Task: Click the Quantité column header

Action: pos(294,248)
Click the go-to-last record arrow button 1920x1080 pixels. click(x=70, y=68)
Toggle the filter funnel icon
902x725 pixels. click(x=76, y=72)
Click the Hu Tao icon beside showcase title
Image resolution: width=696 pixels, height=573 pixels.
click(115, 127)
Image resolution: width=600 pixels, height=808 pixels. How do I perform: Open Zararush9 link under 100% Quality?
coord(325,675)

·····

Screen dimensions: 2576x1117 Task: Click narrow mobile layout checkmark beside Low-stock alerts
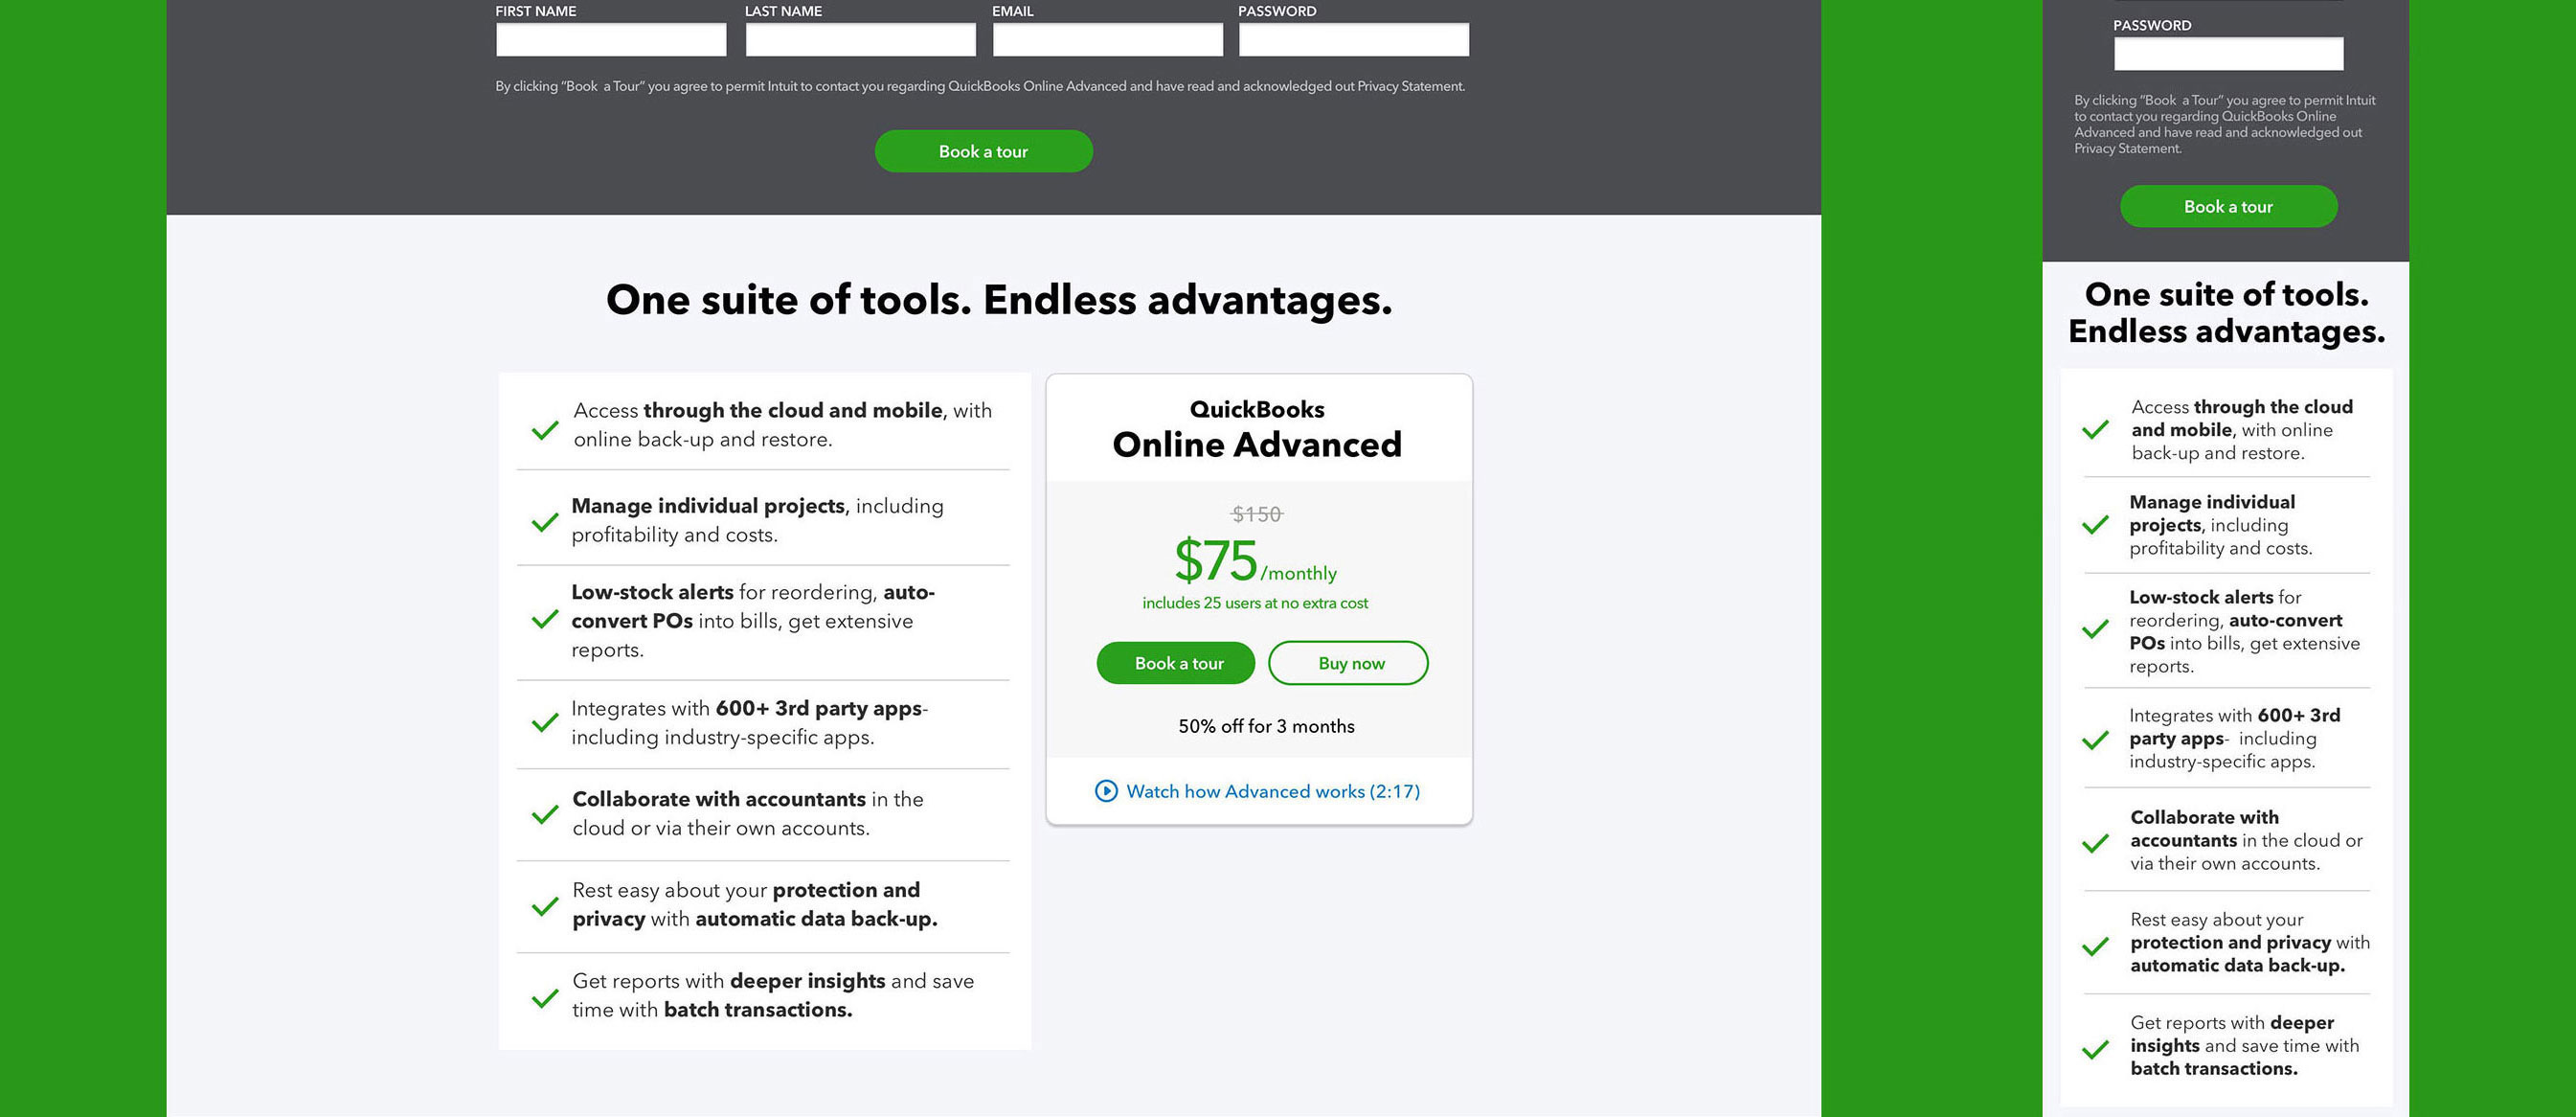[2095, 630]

·····

▶ TASK TO CARRY OUT
Transcribe each line of the data above, unaltered, from the one where "Task: Click the Quantité column header" appears to the one where "Click the go-to-last" appears, inclusive of both.

▶ TASK OUTPUT
Task: Click the Quantité column header

Action: pos(294,248)
Click the go-to-last record arrow button 1920x1080 pixels. click(x=70, y=68)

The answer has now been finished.